= EXERCISE DATA =

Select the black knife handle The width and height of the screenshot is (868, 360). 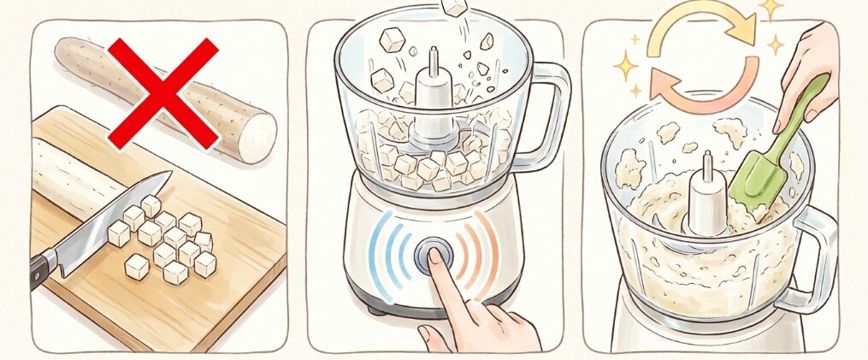(x=41, y=269)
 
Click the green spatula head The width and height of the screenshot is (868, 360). (x=757, y=184)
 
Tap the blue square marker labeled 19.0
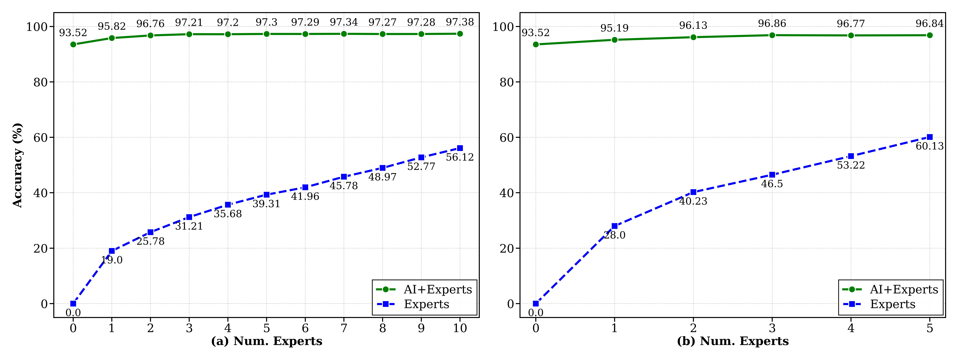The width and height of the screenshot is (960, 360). [x=112, y=251]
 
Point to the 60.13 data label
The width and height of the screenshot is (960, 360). [x=929, y=146]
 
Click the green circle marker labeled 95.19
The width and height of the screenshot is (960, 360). [x=614, y=40]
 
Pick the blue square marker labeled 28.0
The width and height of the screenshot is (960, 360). [x=614, y=226]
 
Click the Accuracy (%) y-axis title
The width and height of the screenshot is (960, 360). [x=18, y=165]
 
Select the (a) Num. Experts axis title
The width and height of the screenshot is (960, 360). [x=266, y=341]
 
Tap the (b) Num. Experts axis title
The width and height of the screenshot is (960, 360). [x=733, y=341]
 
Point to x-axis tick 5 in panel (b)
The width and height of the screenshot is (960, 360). [x=929, y=328]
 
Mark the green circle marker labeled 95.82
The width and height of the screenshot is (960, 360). [x=112, y=38]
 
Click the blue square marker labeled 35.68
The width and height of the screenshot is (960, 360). [x=228, y=205]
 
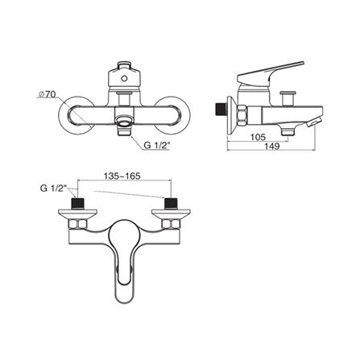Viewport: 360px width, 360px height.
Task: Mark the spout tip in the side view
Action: click(316, 122)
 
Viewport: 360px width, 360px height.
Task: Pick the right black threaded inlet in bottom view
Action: click(171, 204)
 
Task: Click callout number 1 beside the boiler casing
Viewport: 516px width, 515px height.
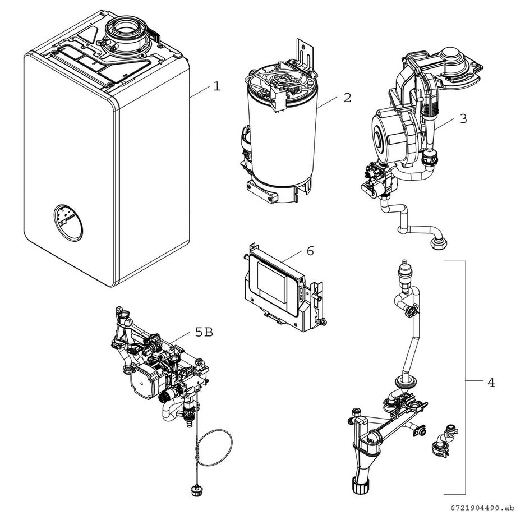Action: point(216,86)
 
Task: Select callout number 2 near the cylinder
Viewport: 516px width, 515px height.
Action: point(347,98)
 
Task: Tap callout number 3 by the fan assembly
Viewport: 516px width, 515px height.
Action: point(463,119)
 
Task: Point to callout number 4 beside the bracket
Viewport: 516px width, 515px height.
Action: point(491,383)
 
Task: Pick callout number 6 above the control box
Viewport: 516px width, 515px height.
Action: point(310,251)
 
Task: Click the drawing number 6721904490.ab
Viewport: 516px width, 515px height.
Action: point(481,508)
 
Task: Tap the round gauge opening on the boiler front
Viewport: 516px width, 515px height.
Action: point(68,223)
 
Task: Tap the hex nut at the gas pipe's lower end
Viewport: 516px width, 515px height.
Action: point(438,243)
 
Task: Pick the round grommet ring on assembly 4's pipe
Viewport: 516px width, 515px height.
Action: point(407,383)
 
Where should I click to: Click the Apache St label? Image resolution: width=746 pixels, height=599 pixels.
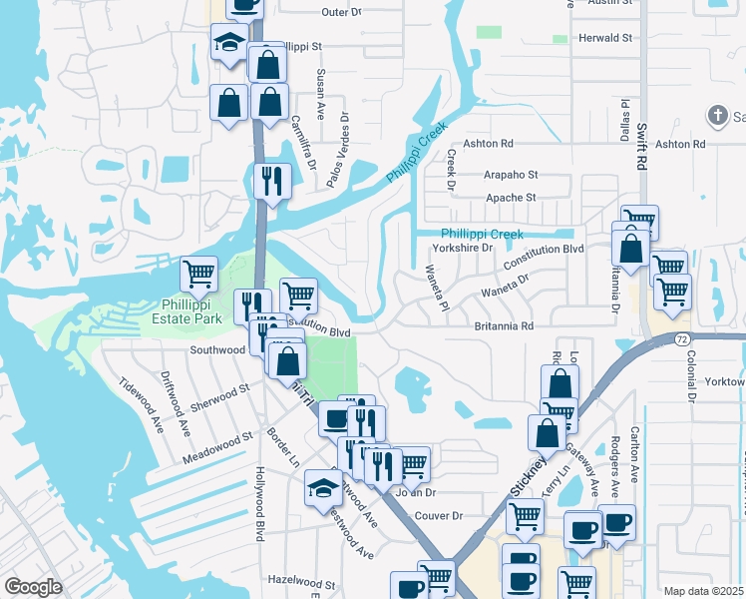pyautogui.click(x=511, y=198)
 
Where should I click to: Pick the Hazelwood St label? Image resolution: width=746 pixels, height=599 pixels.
pyautogui.click(x=304, y=580)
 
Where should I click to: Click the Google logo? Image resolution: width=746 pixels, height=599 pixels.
pyautogui.click(x=33, y=587)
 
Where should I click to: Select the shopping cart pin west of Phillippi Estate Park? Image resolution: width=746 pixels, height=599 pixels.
pyautogui.click(x=199, y=273)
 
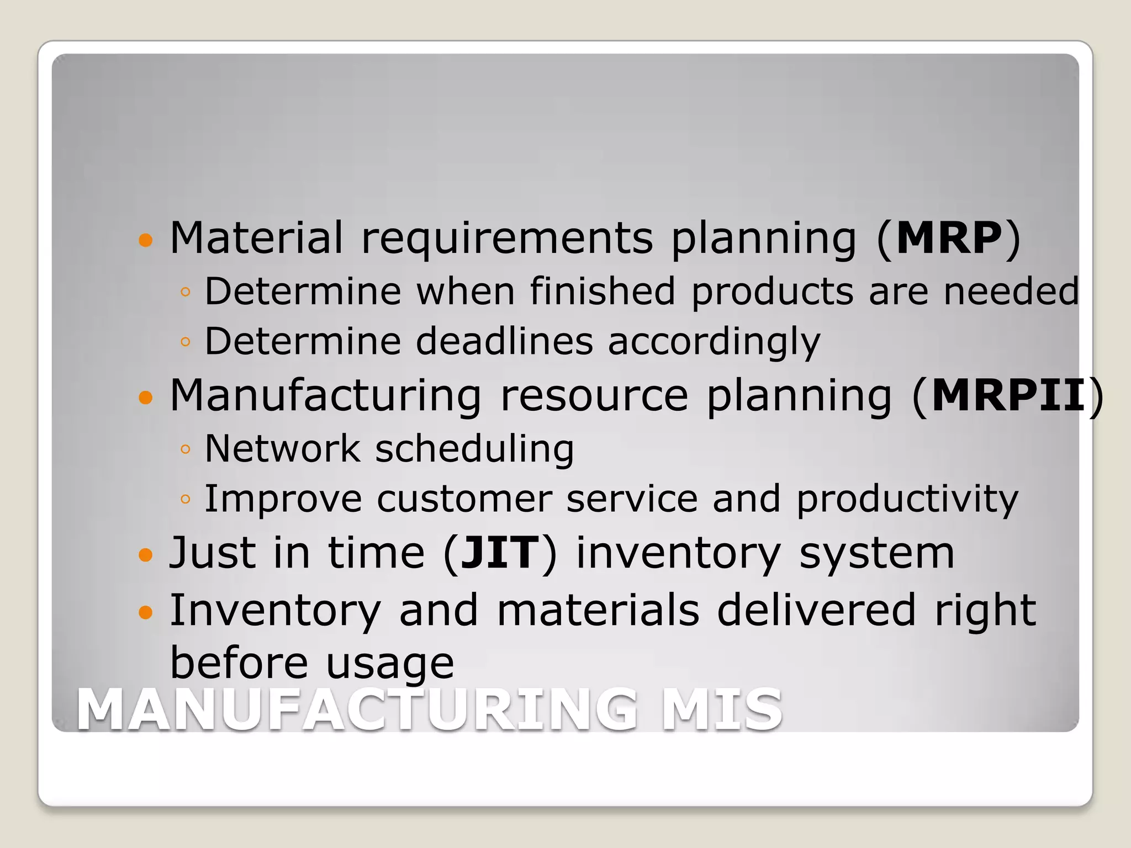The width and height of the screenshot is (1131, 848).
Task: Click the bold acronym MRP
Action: [x=949, y=238]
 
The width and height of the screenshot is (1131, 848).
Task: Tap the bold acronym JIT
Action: [x=500, y=553]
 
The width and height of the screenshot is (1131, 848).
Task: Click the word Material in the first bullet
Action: [x=256, y=238]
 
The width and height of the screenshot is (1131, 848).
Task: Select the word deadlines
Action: [x=504, y=341]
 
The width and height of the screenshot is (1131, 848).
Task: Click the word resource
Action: [x=594, y=396]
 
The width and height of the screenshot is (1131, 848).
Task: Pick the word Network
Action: [x=282, y=448]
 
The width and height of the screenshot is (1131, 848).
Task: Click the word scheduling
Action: [x=474, y=449]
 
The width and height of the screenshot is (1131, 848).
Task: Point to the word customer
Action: [x=464, y=499]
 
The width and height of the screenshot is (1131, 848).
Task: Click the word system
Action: [x=876, y=554]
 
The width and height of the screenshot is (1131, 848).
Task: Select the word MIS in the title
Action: [x=722, y=710]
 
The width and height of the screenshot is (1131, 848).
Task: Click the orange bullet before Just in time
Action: [x=145, y=554]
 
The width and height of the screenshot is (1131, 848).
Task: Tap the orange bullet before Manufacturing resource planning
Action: [x=145, y=397]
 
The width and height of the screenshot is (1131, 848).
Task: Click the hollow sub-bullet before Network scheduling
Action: [x=185, y=449]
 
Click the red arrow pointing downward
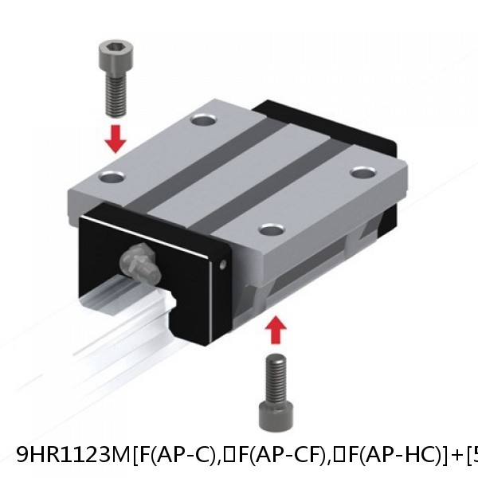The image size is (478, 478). point(116,139)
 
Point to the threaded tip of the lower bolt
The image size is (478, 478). point(276,370)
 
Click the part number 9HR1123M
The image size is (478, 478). point(72,456)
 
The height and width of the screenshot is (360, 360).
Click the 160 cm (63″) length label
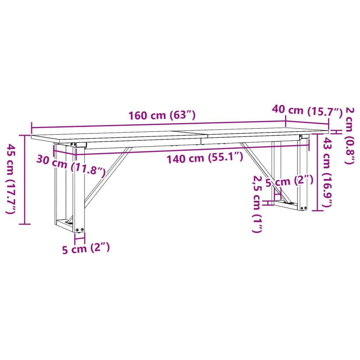[x=161, y=115]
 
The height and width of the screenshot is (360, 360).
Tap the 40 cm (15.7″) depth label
[x=307, y=111]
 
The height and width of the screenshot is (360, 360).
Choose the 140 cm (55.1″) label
[x=205, y=158]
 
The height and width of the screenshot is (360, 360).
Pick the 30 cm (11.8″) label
[x=71, y=166]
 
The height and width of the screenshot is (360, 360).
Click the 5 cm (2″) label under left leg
[x=86, y=249]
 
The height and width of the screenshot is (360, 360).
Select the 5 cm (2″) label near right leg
[x=289, y=181]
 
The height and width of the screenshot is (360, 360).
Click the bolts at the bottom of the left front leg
[x=80, y=230]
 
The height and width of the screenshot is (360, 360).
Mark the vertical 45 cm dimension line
[x=24, y=179]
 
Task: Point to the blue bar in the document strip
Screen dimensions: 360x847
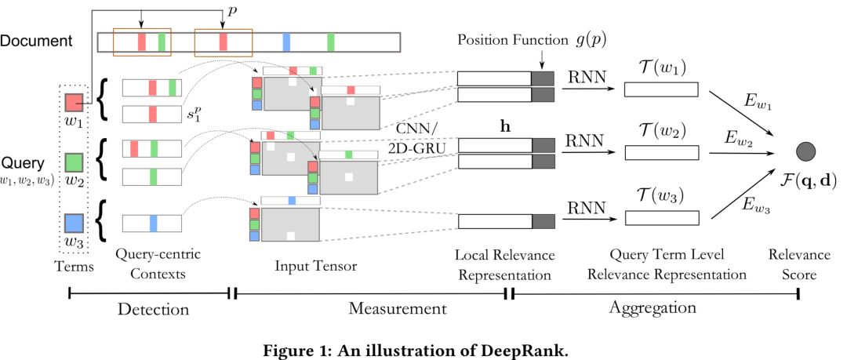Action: pos(286,42)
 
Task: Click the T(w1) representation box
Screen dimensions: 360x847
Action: pos(660,89)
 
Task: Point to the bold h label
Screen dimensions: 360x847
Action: pos(495,125)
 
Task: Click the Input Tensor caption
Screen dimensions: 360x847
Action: pos(315,265)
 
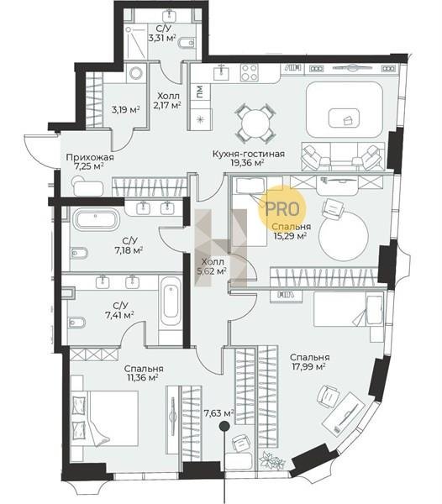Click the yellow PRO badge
[282, 208]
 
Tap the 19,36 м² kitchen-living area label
[248, 163]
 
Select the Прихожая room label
[90, 158]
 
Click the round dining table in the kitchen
[255, 123]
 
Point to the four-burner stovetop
[250, 72]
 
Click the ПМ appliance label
[200, 92]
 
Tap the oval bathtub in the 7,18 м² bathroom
[96, 219]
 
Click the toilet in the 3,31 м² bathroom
[186, 43]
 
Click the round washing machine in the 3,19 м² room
[135, 73]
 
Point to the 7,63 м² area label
[218, 413]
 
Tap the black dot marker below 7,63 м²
[224, 427]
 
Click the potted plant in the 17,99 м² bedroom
[272, 460]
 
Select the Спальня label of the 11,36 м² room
[144, 369]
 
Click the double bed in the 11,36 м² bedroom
[104, 418]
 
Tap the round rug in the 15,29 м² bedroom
[344, 236]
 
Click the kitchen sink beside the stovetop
[222, 73]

= YOUR TASK =
Rewrite the lines from the one containing "Click the Accuracy (%) y-axis title" through the one containing "360). [x=733, y=341]", inclusive, with "Experts" replaced by "Specialists" and nothing else altered.

= FINAL ANSWER =
Click the Accuracy (%) y-axis title
The width and height of the screenshot is (960, 360). [x=18, y=165]
 
Select the (a) Num. Specialists axis title
The width and height of the screenshot is (960, 360). [x=266, y=341]
 
Tap the (b) Num. Specialists axis title
The width and height of the screenshot is (960, 360). [x=733, y=341]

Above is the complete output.